Rock armor (commonly known as riprap) has been used in hydraulic engineering to protect hydraulic structures such as bridge piers, grade-control structures, bridge abutments, culvert outlets, end sill of stilling basin, ski-jump bucket spillways, dam embankments, and channel beds, which are exposed to scour and erosion processes (e.g., Borah 1989; Froehlich 1995; Lauchlan & Melville 2001; Dey & Barbhuiya 2004; Eli & Gray 2008; Hiller *et al.* 2018). Stability of ripraps is a significant factor in their design. The unit discharge of the overtopping flow, the gradation and shape of riprap stones, and the bed and bank slope of waterways highly affect the stability of ripraps (e.g., Ullmann & Abt 2000; Thornton *et al.* 2008; Eli & Gray 2008). Underestimation of these effective variables may increase the possibility of scouring or liquidation of armored rock layer. In contrast, overestimation of these important elements increases the cost of the project (Thornton *et al.* 2014). For instance, the accurate estimation of the stone sizes enhances the stability of ripraps, especially when they are vulnerable to overtopping (Thornton *et al.* 2014). Hence, a large number of studies investigated the riprap stability on steep slopes for different hydraulic conditions, and gradation of riprap stones (Hartung & Scheuerlein 1970; Abt *et al.* 1987; Wittler & Abt 1997; Ullmann & Abt 2000; Gallegos 2001; Eli & Gray 2008; Hiller *et al.* 2018, 2019).

In the effort to quantify the overtopping phenomenon, many empirical equations, extracted from experimental observations, have been proposed to estimate the unit discharge at the failure circumstance of riprap layer for various streambank slopes and properties of bed sediments (Thornton *et al.* 2014). However, these equations lack generalization due to the limited range of experimental variables and hence do not extend to a wide range of hydraulic conditions (Thornton *et al.* 2014; Najafzadeh *et al.* 2018). Moreover, these empirical relationships are developed on the traditional regression-based approaches that cannot robustly capture the non-linear relationship between the key variables at the incipient motion of riprap stones.

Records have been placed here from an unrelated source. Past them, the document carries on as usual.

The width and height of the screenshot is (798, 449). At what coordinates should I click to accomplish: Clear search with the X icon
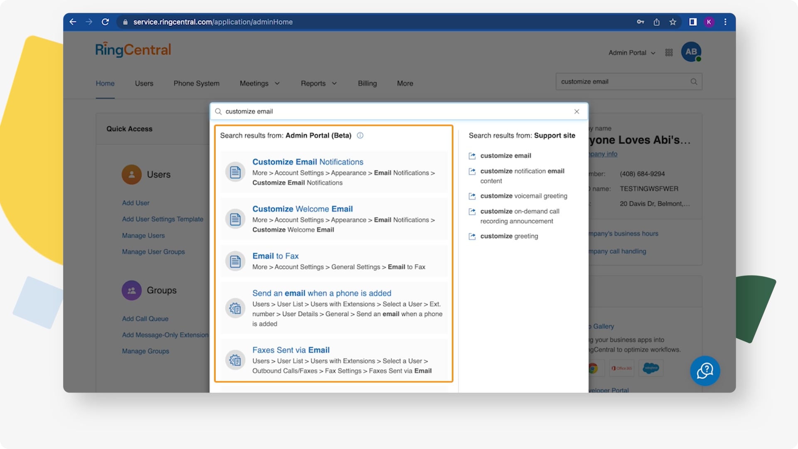pos(576,111)
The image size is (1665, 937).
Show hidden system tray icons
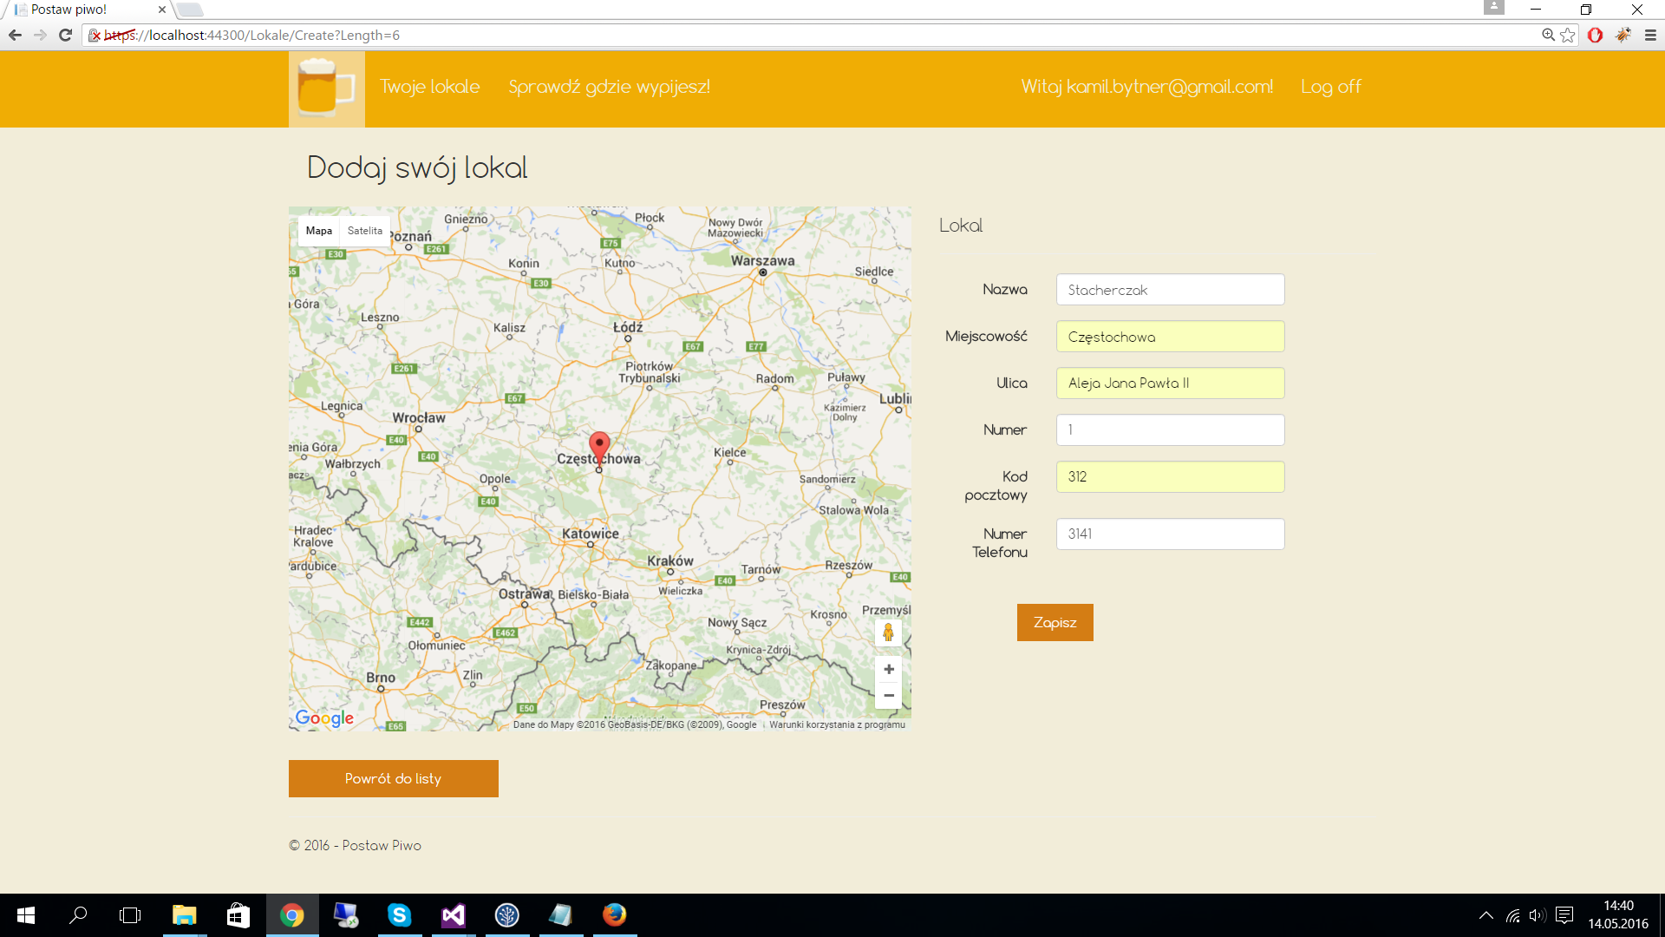[1485, 915]
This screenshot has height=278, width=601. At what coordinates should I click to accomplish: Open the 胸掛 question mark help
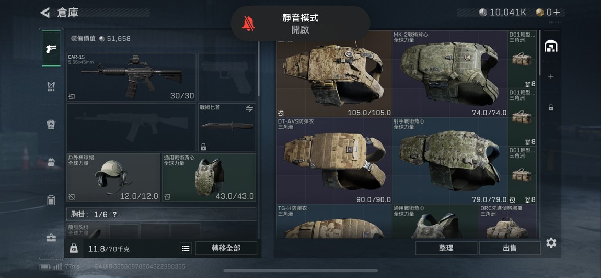114,215
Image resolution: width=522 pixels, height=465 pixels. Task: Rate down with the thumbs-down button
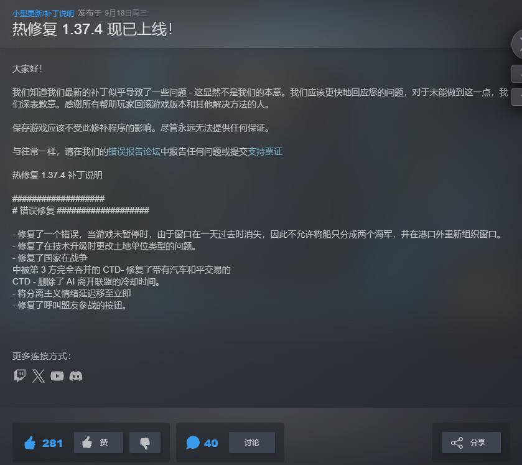145,443
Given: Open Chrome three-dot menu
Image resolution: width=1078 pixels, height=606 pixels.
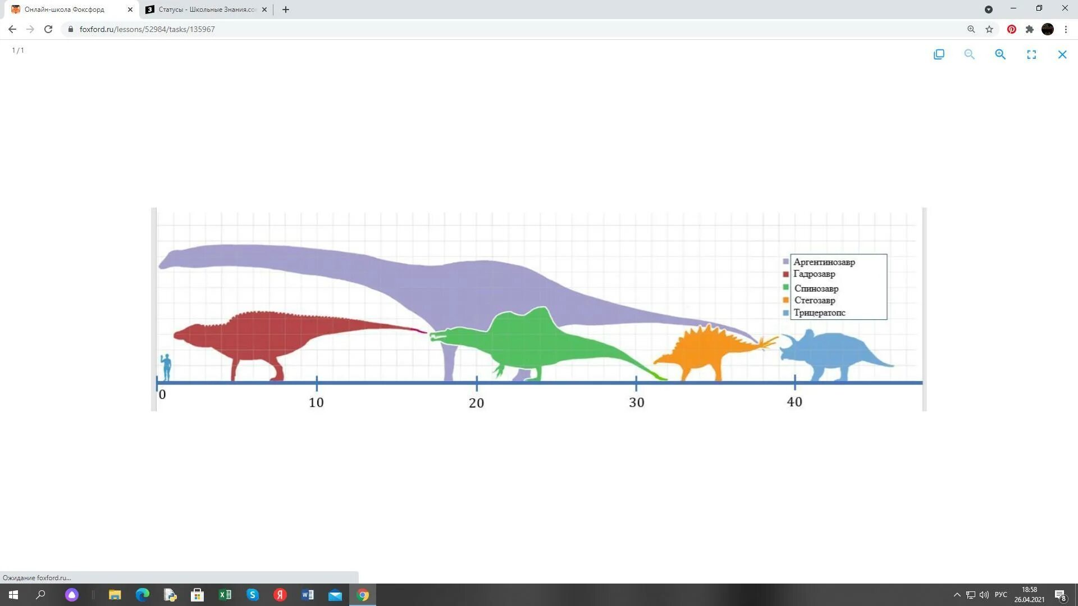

Due to the above-mentioned restrictions, artificial intelligence (AI) approaches have been recently employed to accurately estimate the riprap stone size. Najafzadeh *et al.* (2018) used evolutionary algorithm-based formulations to predict the size of riprap stones in overtopping flows. From their research, it was found that the utilized AI models could provide more accurate predictions.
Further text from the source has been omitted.